Domani sera, al pala Hilton Pharma, contro l'Itas Trento, sarà dunque in campo? «Se va tutto bene, sì: non credo ci saranno problemi». Tirato questo sospiro di sollievo, con Gallotta è anche l'occasione per fare il punto della situazione, anche perché la partita contro Trento è molto importante in chiave salvezza: «Il ritorno in campo dopo la pausa di Natale era andato molto bene con la vittoria di Modena. Contro il Fanton abbiamo disputato la nostra miglior partita dell'anno, su un campo sul quale tutte le squadre perdono e contro una formazione abituata a metter sotto le avversarie. Invece l'ultima partita disputata, quella di domenica contro Carpi, non è stata proprio bella. Una sconfitta, contro un avversario così forte, ci poteva anche stare ma non con quel punteggio: loro erano anche senza l'opposto titolare Renzetti. Peccato, forse ha influito la mia assenza».

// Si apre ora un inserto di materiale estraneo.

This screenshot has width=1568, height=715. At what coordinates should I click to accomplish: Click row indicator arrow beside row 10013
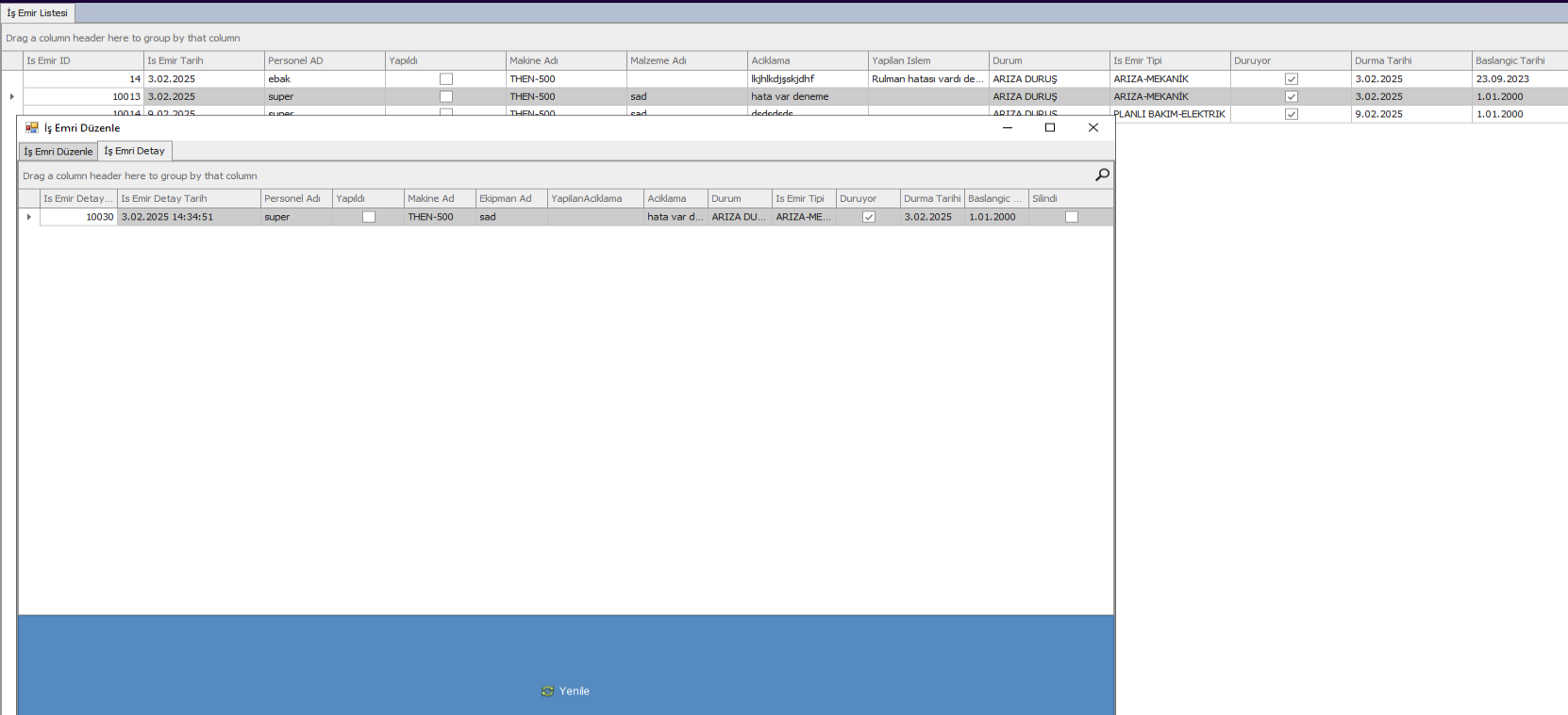point(11,96)
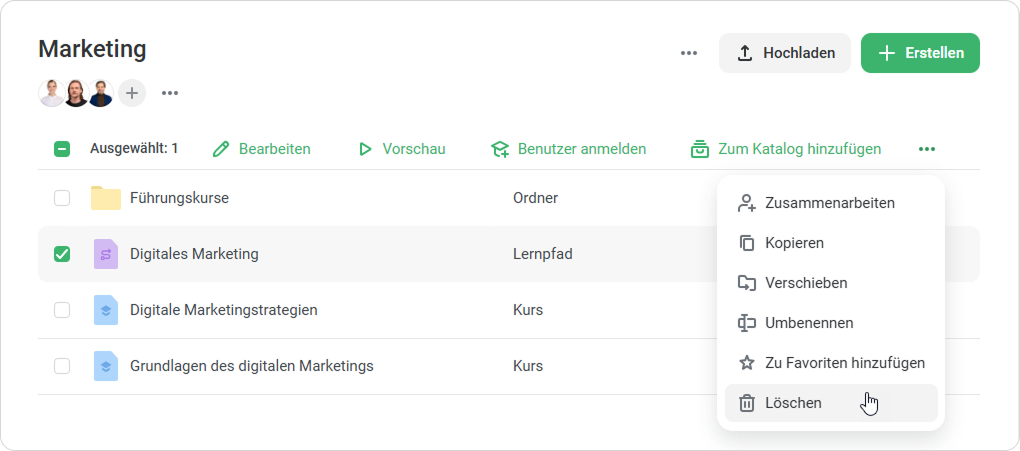Expand the green more-actions ellipsis in toolbar
This screenshot has height=451, width=1020.
[x=927, y=149]
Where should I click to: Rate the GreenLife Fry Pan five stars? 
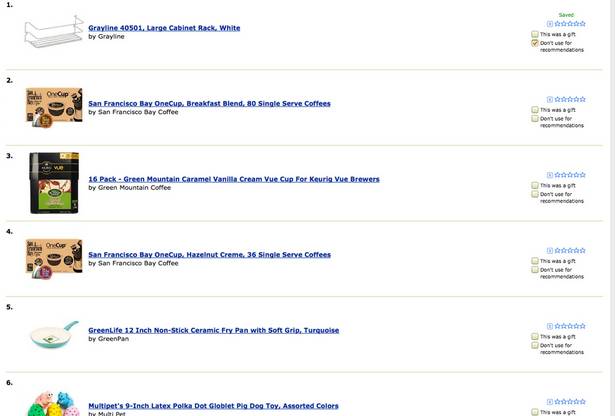pos(582,326)
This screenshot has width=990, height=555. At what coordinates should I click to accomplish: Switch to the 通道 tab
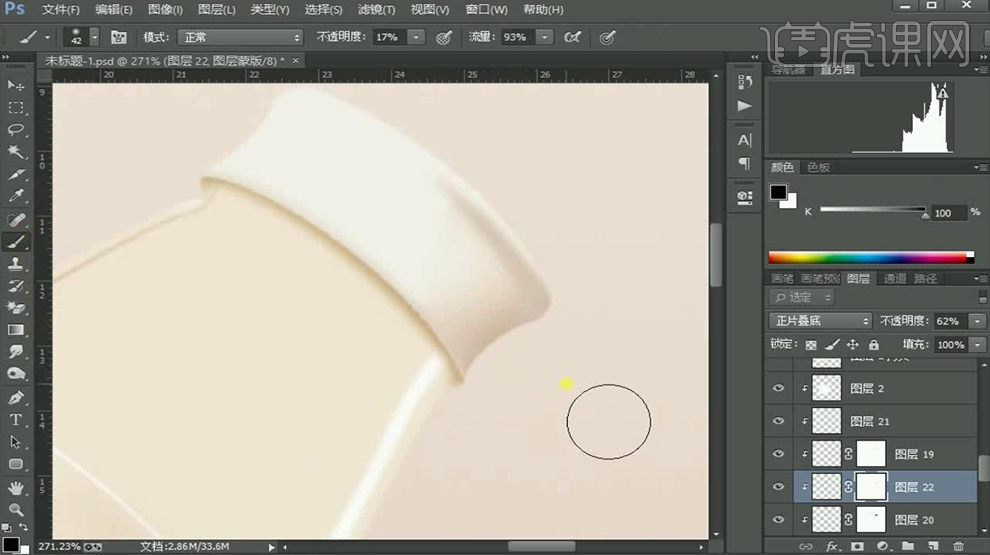point(894,279)
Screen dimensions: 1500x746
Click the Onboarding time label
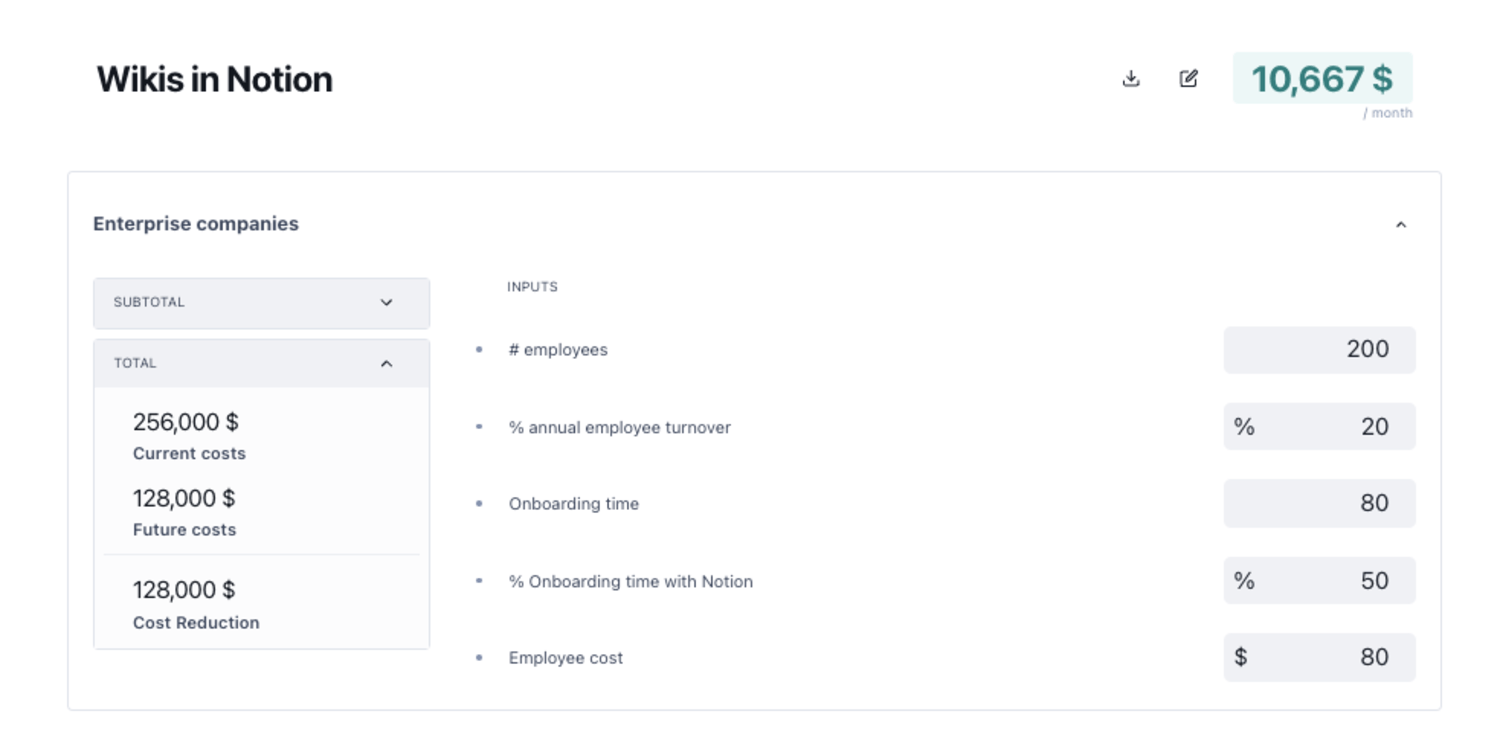574,504
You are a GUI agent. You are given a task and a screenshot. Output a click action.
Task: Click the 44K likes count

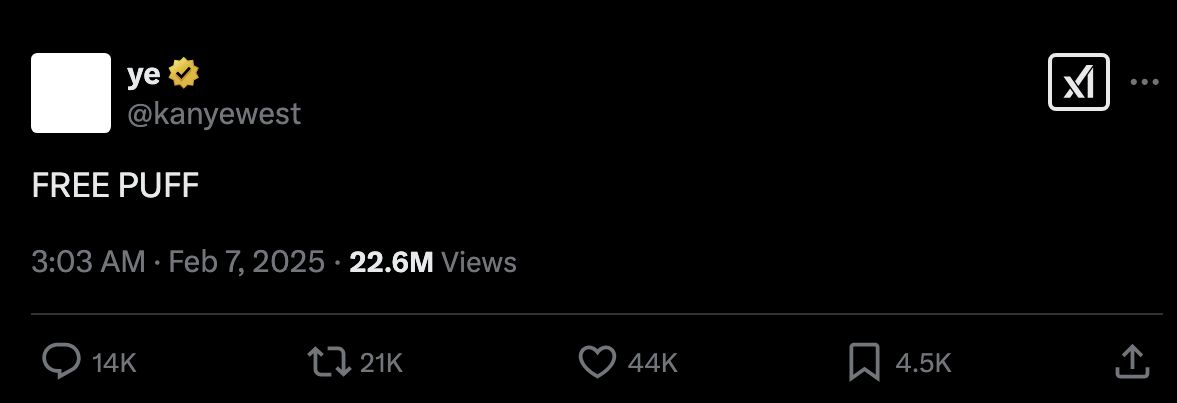point(653,363)
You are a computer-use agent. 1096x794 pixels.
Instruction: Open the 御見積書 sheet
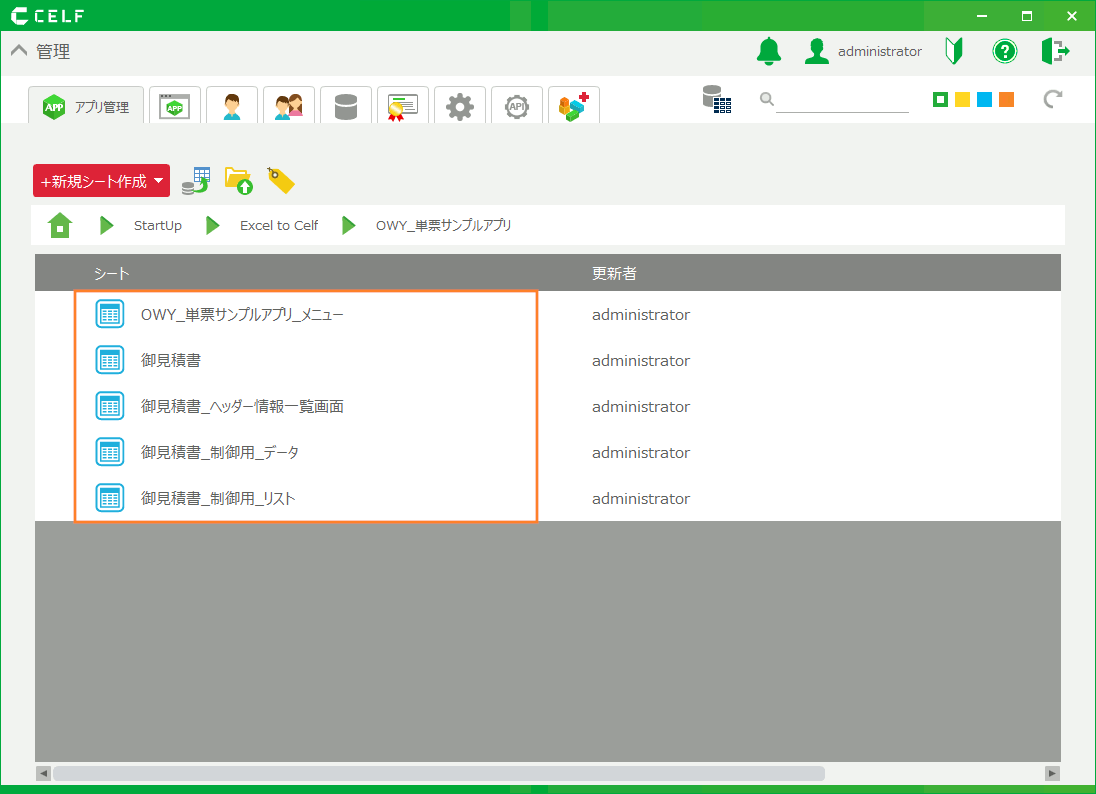tap(171, 361)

Assenza di cui non potrà beneficiare Trento: «Noi dobbiamo ricominciare da Modena, da come abbiamo giocato là – spiega Gallotta riguardo all'impegno di domani - anche perché abbiamo la necessità di mettere sotto di noi in classifica proprio avversarie di questo tipo, quelle più al nostro livello. Da dimenticare subito invece la partita contro Carpi».
Contro il Fanton era piaciuta anche la distribuzione del gioco: «L'importante è giocare tutti bene, stiamo lavorando tanto: gli alzatori devono restare tranquilli, tutti devono fare la loro parte». Come detto, la partita di domani (è un recupero) chiude il girone di andata di Niagara e Trento: ferme tutte le altre squadre, che prepareranno così in palestra l'inizio della seconda metà della stagione.